DESCRIPTION OF THE TASK :: What is needed is every line, exactly as given, from the line containing "You are a GUI" through the end of the data below.
=====
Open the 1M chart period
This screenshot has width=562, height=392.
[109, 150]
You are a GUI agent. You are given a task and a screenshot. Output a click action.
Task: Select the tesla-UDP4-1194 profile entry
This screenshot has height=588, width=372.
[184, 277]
=====
RESULT OF THIS TASK ::
You are a GUI agent. You are given a task and a screenshot. Output a click action.
Task: Select the tesla-UDP4-1194 profile entry
This screenshot has height=588, width=372.
[184, 277]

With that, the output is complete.